**WRITTEN TASK A**. In the passage below on rugby and basketball in Tohoku, why does World Rugby Chairman Bill Beaumont say Kamaishi was a clear choice as a host city? Answer in one to three sentences.
**WRITTEN TASK B**. Do these statements agree with the passage below on rugby and basketball in Tohoku? Answer yes or no for each, and quote the deciding words. (i) The Kamaishi Seawaves are the only second-division club based in Tohoku. (ii) The Sendai 89ers began play after 2010. (iii) Iwate's team plays in the B.League's first division.

**QUOTED PASSAGE**.
= = = = =

The new stadium, the only newly built venue for the Rugby World Cup, hosted the first match of the global extravaganza with a full-capacity crowd of 16,000-plus fans on hand to watch Uruguay take on Fiji on September 25.

Before the match, World Rugby Chairman Bill Beaumont said: “Today marks a very special day for World Rugby and for the people of Kamaishi as the city hosts its first Rugby World Cup 2019 match. When deciding upon host cities for Japan 2019 it was clear that Kamaishi was a place with rugby at its heart, with a great rugby history and a passionate local fan base. From the first moment World Rugby visited Kamaishi, we knew it would make a unique, special and fantastic Rugby World Cup venue.”

The Japan Rugby Football Union, the sport’s national governing body, overhauled the structure of its men’s league, replacing the Japan Rugby Top League, which had corporate teams and players under contract as company employees, with the Japan Rugby League One for the 2022 season.

In the new league’s second division, the Kamaishi Seawaves (established in 2001 and formerly known as Nippon Steel Corporation Kamaishi) are one of six clubs, and the only one based in Tohoku. There are 12 first-division teams and six more in the third division.

RELATED: Kamaishi City Takes Another Step Toward Recovery By Playing RWC 2019 Host


A Growing Market for Basketball

For more than a decade, the region has been a growing market for basketball with the arrival of several new pro teams and the merger of the bj-league and NBL in 2016. Since 2010, the Akita Northern Happinets, Yamagata Wyverns, Iwate Big Bulls, Aomori Wat’s and Fukushima Firebonds have been established and given Honshu’s northeast region a major presence for basketball along with the Sendai 89ers, who began play in 2005.

All six Tohoku prefectures have pro teams. Akita, which was the bj-league championship runner-up in 2014 and 2015, is currently playing in the B.League’s first division. Aomori, Fukushima, Sendai and Yamagata are competing in the second division and Iwate is playing in B3.

= = = = =

**DATA SECTION**.
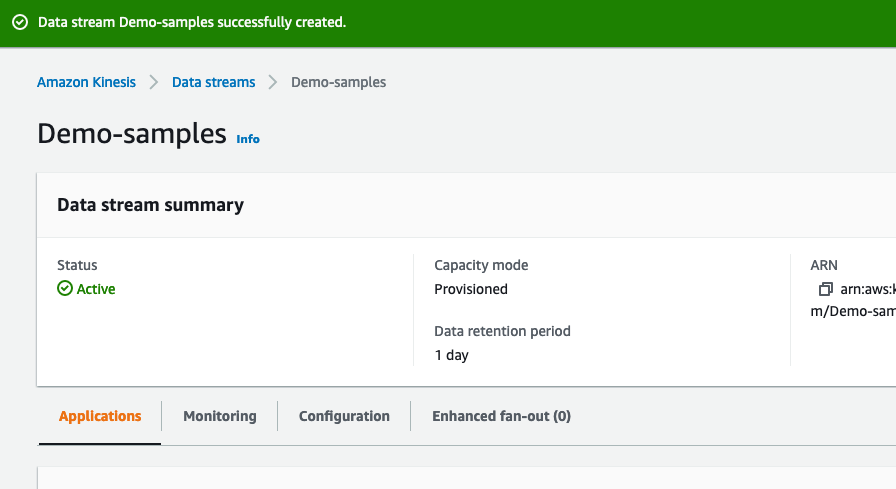Click the Demo-samples page heading
Image resolution: width=896 pixels, height=489 pixels.
coord(132,134)
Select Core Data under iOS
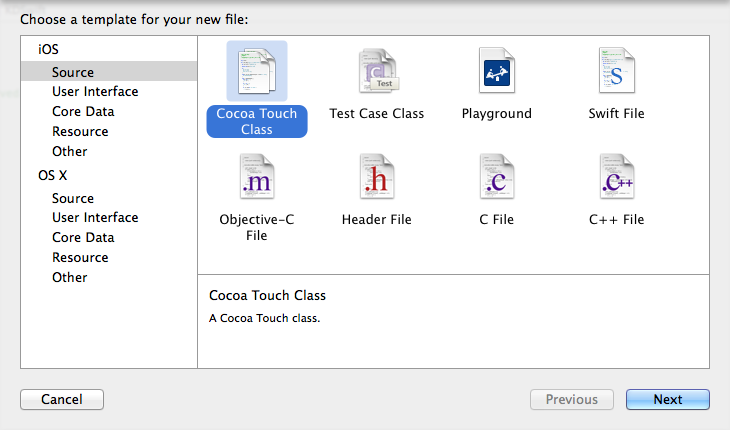 tap(83, 112)
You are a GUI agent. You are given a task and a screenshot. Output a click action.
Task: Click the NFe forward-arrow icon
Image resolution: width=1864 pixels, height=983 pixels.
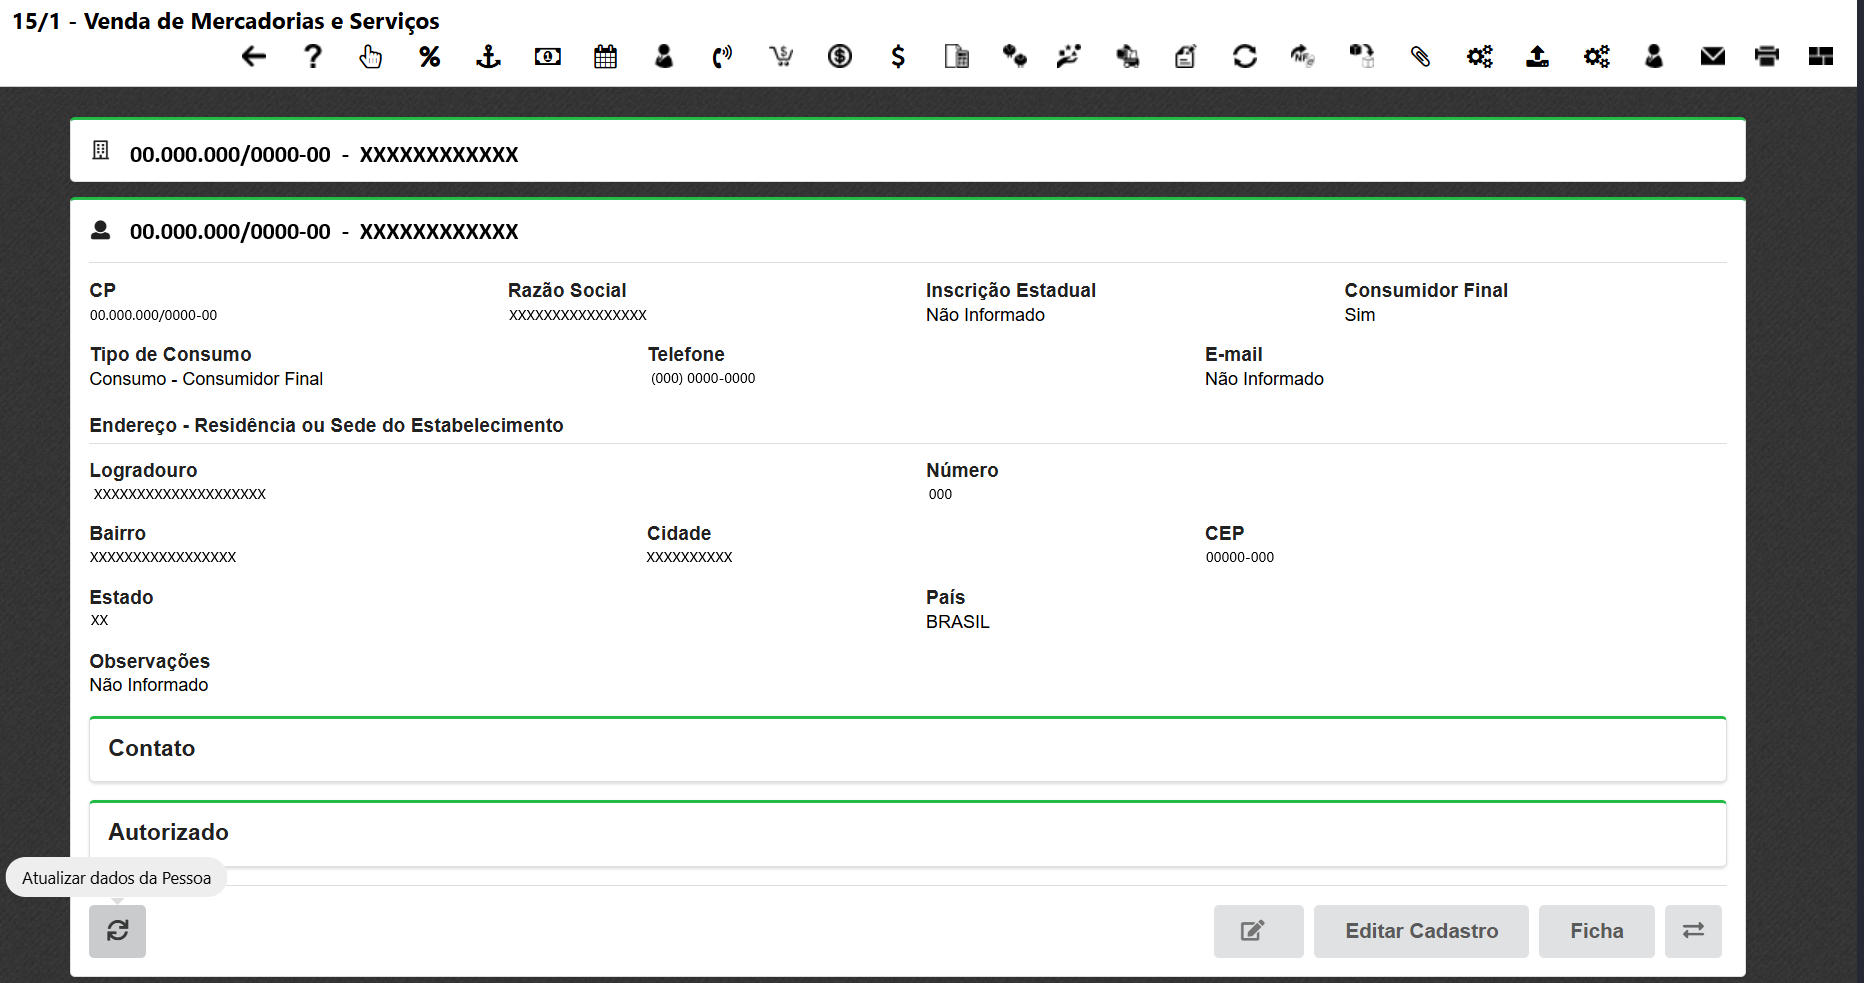click(x=1302, y=57)
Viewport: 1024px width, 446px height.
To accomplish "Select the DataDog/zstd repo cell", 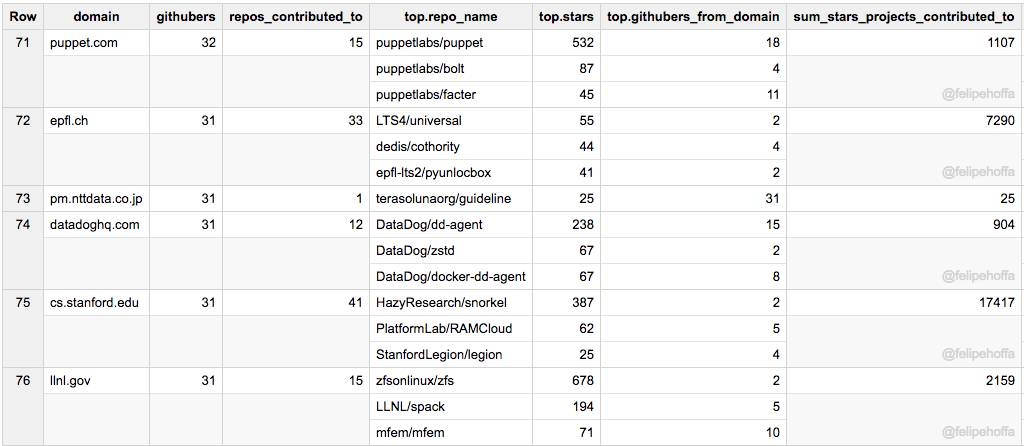I will click(x=415, y=251).
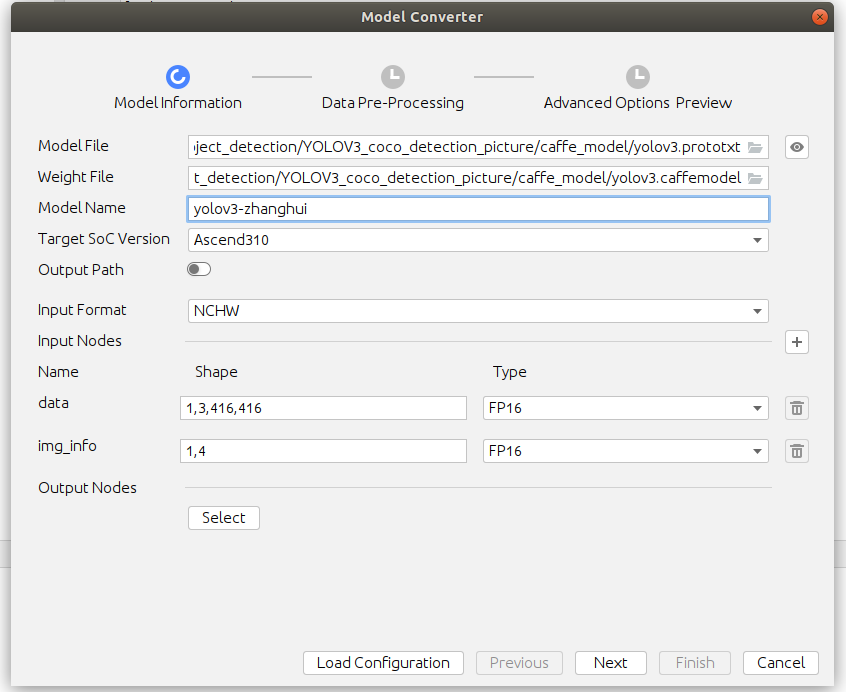The height and width of the screenshot is (692, 846).
Task: Click the eye icon to preview the model
Action: click(796, 147)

= = = = =

**COMPLETE RESPONSE A**. Beaumont says Kamaishi was clearly a place with rugby at its heart. It had a great rugby history and a passionate local fan base.

**COMPLETE RESPONSE B**.
(i) Yes: "the only one based in Tohoku."
(ii) No: "who began play in 2005."
(iii) No: "Iwate is playing in B3."